____ EXTRACTED TEXT
On January 3, 2013, we reached an agreement with the U.S. Department of Justice (“DOJ”) to resolve certain outstanding civil and potential criminal charges against us arising from the Macondo well incident.  As part of this resolution, we agreed to a criminal plea (“Plea Agreement”) and a civil consent decree (“Consent Decree”) by which, among other things, we agreed to pay $1.4 billion in fines, recoveries and civil penalties, excluding interest, in scheduled payments over a five-year period through 2017.  In the three months ended March 31, 2013, we paid $400 million, plus interest, representing the initial installment required under the Consent Decree.
 
 
At March 31, 2013, our outstanding settlement obligations under the Consent Decree and the Plea Agreement, excluding interest, were as follows (in millions):
 
   
Consent
Decree
   
Plea
Agreement
   
Settlement
obligations
 
Twelve months ending March 31,
                   
2014
 
$
400
   
$
220
   
$
620
 
2015
   
200
     
60
     
260
 
2016
   
     
60
     
60
 
2017
   
     
60
     
60
 
Total settlement obligations
 
$
600
   
$
400
   
$
1,000
 
 
 
The resolution with the DOJ of such civil and criminal claims, as discussed, does not include potential claims arising from the False Claims Act investigation.  As part of the settlement discussions, however, we inquired whether the U.S. intends to pursue any actions under the False Claims Act.  In response, the DOJ sent us a letter stating that the Civil Division of the DOJ, based on facts then known, is no longer pursuing any investigation or claims, and did not have any present intention to pursue any investigation or claims, under the False Claims Act against the various Transocean entities for their involvement in the Macondo well incident.
 
 
We also have agreed that any payments made pursuant to the Plea Agreement or the Consent Decree are not deductible for tax purposes and that we will not use payments pursuant to the Consent Decree as a basis for indemnity or reimbursement from non-insurer defendants named in the complaint by the U.S.
 
 
Consent Decree obligations—Pursuant to the Consent Decree, which was approved by the court on February 19, 2013, we agreed to pay a civil penalty totaling $1.0 billion, plus interest, according to the following schedule: (a) $400 million, plus interest, on or before April 19, 2013; (b) $400 million, plus interest, on or before February 19, 2014; and (c) $200 million, plus interest, on or before February 19, 2015.  Our civil penalty obligations under the Consent Decree bear interest at 2.15 percent.  As of the date of the court approval, we reclassified the noncurrent portion of these obligations from other current liabilities to other long-term liabilities on our condensed consolidated balance sheets.
 
 
In addition, we agreed to take specified actions relating to operations in U.S. waters, including, among other things, the design and implementation of, and compliance with, additional systems and procedures; blowout preventer certification and reports; measures to strengthen well control competencies, drilling monitoring, recordkeeping, incident reporting, risk management and oil spill training, exercises and response planning; communication with operators; alarm systems; transparency and responsibility for matters relating to the Consent Decree; and technology innovation, with a first emphasis on more efficient, reliable blowout preventers.  We have agreed to submit a performance plan (the “Performance Plan”) for approval by the U.S. within 120 days after the date of entry of the Consent Decree.  The Performance Plan will include, among other things, interim milestones for actions in specified areas and a proposed schedule for reports required under the Consent Decree.
________
-- TASKS TO CARRY OUT --
a. From the passage on the Macondo settlement, list each deadline in the Consent Decree's civil penalty payment schedule, along with the amount due by that date.
b. Reproduce word for word the stretch of the Macondo settlement passage from "On January 3, 2013, we" through "installment required under the Consent Decree.".
____ RECORD EXCERPTS
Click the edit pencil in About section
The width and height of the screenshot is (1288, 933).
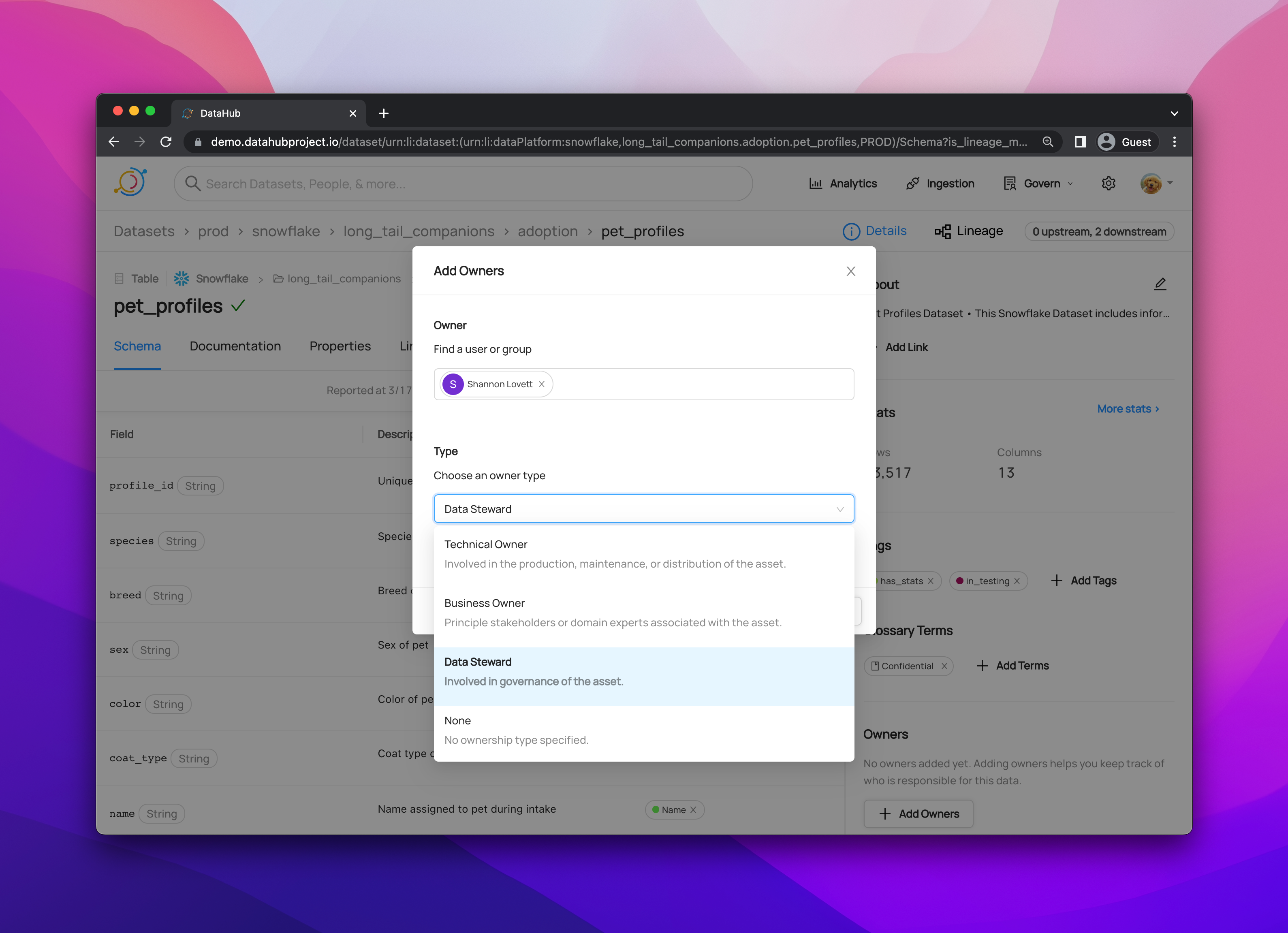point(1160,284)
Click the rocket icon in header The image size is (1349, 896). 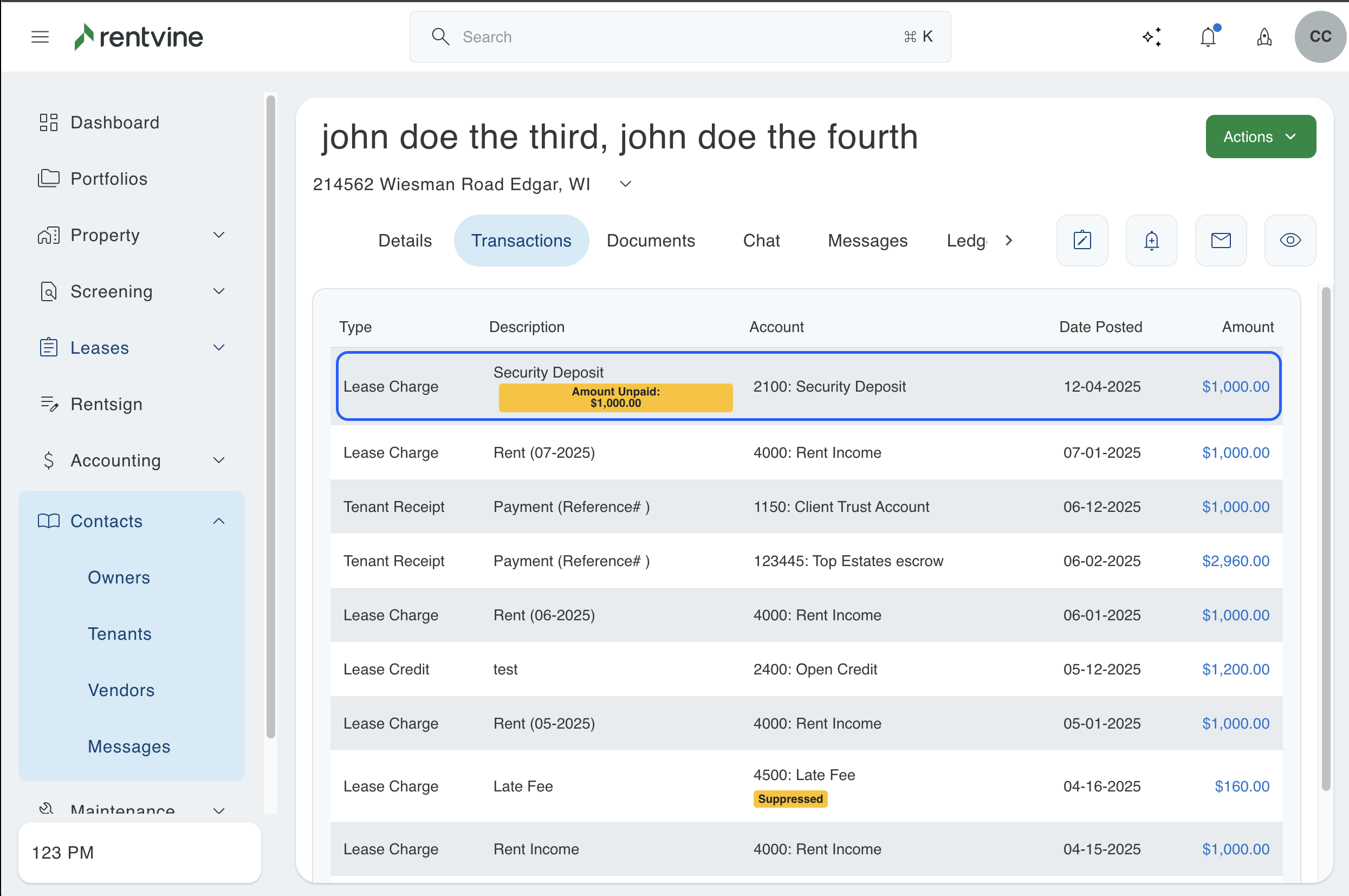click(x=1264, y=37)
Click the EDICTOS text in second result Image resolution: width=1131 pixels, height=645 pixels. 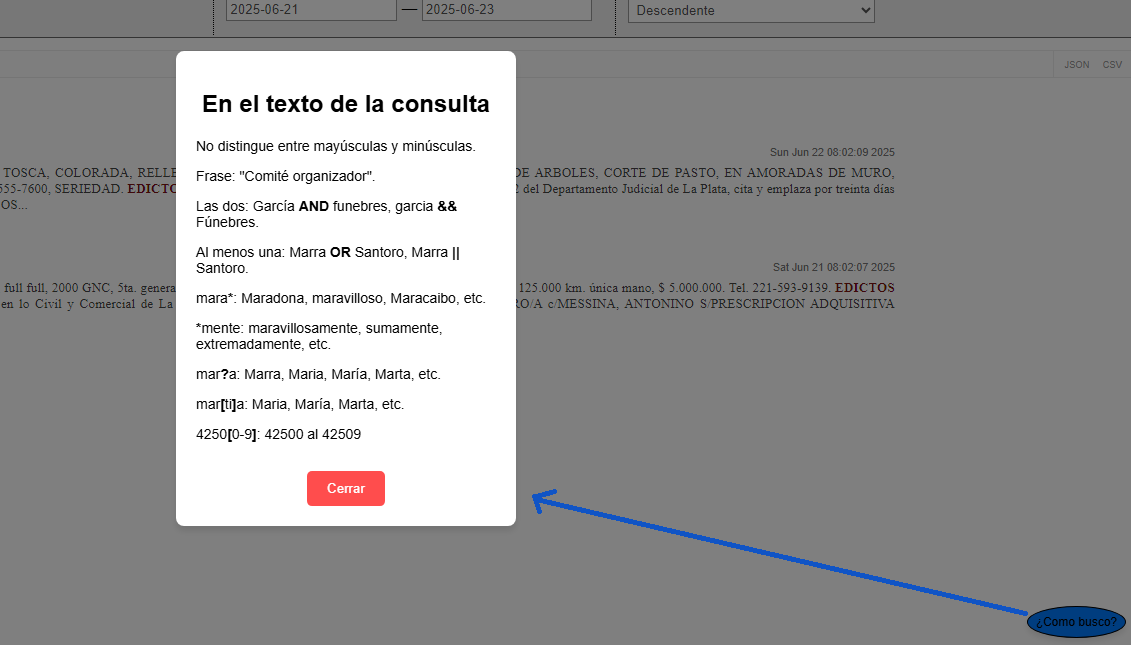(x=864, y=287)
________
____ RECORD EXCERPTS
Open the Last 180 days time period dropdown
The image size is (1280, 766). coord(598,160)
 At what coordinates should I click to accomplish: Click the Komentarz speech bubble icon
________
-- FULL ANSWERS --
a.
April 19, 2013: $400 million, plus interest
February 19, 2014: $400 million, plus interest
February 19, 2015: $200 million, plus interest

b.
On January 3, 2013, we reached an agreement with the U.S. Department of Justice (“DOJ”) to resolve certain outstanding civil and potential criminal charges against us arising from the Macondo well incident.  As part of this resolution, we agreed to a criminal plea (“Plea Agreement”) and a civil consent decree (“Consent Decree”) by which, among other things, we agreed to pay $1.4 billion in fines, recoveries and civil penalties, excluding interest, in scheduled payments over a five-year period through 2017.  In the three months ended March 31, 2013, we paid $400 million, plus interest, representing the initial installment required under the Consent Decree.